Una minoría, que aparentemente reniega de la moda imperante, usan leotards de vinilo, pegados, epiteliales y femeninos. Hay algunas máscaras carnavalescas. Cerca de mí, pasan muchas caras pródigas de maquillaje, caras viejas y jóvenes, resplandeciendo con brillos artificiales, algunas resonando con carcajadas. Huele a tabaco y a marihuana. Fuertes olores de axilas cruzan de vez en cuando. Hay un montón de panzones, gordos inmensos vistiendo solo delantales de carniceros; algunos de ellos tienen los cuellos gruesos y cruzados por venas bulbosas. Otros tienen hombros masivos, caras desafeitadas, cigarros cubanos. Un musculoso delante mío se encuentra con sus amigos del alma: «mommas!!», les grita, ¡mamis!, emocionado y algo chillón. Grandes abrazos y sonoros besos.

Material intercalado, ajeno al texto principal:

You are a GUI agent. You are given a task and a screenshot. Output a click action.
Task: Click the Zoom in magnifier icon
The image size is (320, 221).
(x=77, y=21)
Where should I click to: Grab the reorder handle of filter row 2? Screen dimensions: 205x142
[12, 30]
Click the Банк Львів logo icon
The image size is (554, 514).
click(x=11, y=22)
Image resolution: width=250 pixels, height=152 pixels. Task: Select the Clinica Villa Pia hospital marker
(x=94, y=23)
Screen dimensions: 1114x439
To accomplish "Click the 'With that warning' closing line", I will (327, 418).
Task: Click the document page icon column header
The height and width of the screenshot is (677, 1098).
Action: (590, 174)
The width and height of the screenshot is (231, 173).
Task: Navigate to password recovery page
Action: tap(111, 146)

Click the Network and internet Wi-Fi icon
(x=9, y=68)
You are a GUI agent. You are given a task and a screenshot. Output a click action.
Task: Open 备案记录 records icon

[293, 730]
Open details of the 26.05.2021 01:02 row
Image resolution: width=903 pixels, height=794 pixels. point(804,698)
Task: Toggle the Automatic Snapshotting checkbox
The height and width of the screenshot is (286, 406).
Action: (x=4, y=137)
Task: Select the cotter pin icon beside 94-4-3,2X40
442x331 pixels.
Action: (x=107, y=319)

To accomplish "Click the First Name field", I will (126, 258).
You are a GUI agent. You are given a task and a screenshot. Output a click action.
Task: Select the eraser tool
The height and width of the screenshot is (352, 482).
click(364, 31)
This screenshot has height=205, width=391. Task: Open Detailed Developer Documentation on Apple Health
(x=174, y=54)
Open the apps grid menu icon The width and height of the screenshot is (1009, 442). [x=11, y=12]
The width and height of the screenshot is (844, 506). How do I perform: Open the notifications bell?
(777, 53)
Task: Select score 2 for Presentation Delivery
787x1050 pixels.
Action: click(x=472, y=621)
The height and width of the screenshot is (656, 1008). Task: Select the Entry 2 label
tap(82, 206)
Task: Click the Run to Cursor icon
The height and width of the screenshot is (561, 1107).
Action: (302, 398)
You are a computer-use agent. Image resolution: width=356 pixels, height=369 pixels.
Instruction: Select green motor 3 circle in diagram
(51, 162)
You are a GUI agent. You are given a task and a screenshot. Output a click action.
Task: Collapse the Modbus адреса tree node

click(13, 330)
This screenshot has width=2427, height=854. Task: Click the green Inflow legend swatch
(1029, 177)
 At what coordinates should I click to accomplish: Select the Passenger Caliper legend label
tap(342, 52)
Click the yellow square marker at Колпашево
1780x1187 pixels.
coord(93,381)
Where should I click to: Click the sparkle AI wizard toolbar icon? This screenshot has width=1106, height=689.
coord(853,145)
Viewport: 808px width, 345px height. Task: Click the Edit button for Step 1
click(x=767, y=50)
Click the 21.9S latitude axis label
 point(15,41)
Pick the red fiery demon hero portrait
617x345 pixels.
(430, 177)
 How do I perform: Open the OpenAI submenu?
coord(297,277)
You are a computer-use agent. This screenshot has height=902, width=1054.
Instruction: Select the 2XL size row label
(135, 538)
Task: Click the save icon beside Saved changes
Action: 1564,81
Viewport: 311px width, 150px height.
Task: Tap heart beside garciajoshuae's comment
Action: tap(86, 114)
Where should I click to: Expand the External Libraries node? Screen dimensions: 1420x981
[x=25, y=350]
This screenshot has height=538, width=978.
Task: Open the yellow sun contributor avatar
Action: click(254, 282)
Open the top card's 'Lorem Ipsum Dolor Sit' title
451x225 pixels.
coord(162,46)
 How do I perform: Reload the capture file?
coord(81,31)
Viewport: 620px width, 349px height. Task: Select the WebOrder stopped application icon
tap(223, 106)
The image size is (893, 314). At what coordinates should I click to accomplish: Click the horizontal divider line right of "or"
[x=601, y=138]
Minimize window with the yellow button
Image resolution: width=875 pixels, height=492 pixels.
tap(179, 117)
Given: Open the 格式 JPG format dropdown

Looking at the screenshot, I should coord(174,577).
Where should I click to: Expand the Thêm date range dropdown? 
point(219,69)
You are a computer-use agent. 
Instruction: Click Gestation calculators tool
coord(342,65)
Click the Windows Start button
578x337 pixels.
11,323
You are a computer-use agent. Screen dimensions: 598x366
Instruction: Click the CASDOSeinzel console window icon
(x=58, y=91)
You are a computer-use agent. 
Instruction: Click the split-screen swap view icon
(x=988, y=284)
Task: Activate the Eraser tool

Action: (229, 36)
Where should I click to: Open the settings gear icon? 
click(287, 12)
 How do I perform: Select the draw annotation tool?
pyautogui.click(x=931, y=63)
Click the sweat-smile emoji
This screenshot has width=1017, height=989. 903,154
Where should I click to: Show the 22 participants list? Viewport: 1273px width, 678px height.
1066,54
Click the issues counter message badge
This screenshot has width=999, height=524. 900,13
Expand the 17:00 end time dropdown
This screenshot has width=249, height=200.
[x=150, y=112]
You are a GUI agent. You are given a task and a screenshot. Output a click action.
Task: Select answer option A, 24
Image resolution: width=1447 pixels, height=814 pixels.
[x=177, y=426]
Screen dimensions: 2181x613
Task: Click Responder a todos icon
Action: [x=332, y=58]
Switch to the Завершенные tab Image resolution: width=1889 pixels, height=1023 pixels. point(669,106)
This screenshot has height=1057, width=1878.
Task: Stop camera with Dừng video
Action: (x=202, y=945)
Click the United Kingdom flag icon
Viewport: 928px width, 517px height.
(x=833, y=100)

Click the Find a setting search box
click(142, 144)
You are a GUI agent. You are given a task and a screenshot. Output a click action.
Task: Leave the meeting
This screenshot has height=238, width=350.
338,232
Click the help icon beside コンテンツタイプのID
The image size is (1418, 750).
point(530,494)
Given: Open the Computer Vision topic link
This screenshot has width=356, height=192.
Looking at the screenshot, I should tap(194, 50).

Algunos celebrantes caminan casi desnudos. Veo un tipo desnudo, con el pene y las bolas cubiertas con una especie de mini malla metálica. Tiene los pezones larguísimos, atravesados con agujas del tamaño de clavos. Usa un collar de perro y un gran sombrero de copa, tipo Stetson. Su cuerpo está pintado de blanco, cara blanca, boca negra, payasesca, nariz negra. Parece un mimo listo a recapitular algún acto de sadomasoquismo. A algunos muchachos los pasean sus amos, jalándolos con cadenas amarradas al cuello. Los esclavos son invariablemente jóvenes, caminan con la mirada al piso, algunos sudando a chorros. Veo una mujer blanca, con terno, una ejecutiva al parecer perdida en el bosque, mirando alrededor, tratando de encontrar a alguien (al conejo de Alicia en el país de las maravillas me viene a la mente). Junto a La Ejecutiva, que es como yo pensaba de ella, veo a unos 10 tipos abrazados en grupo, besándose, tomándose de la mano, salidos de una película post–apocalíptica: llevan hombreras llenas de púas, tobilleras y muñequeras con púas, mohawks. Guerreros gay. Hunos gay. Algunos también tienen los pezones larguísimos, alargados, según me explica un informante, mediante pesos, poleas, y cuerdas (y paciencia, me imagino). Son «nipple freaks», según la jerga. Están totalmente drogados, riéndose de todo y por todo. Alrededor hay también algunas mujeres, muy pocas, también vestidas de cuero negro.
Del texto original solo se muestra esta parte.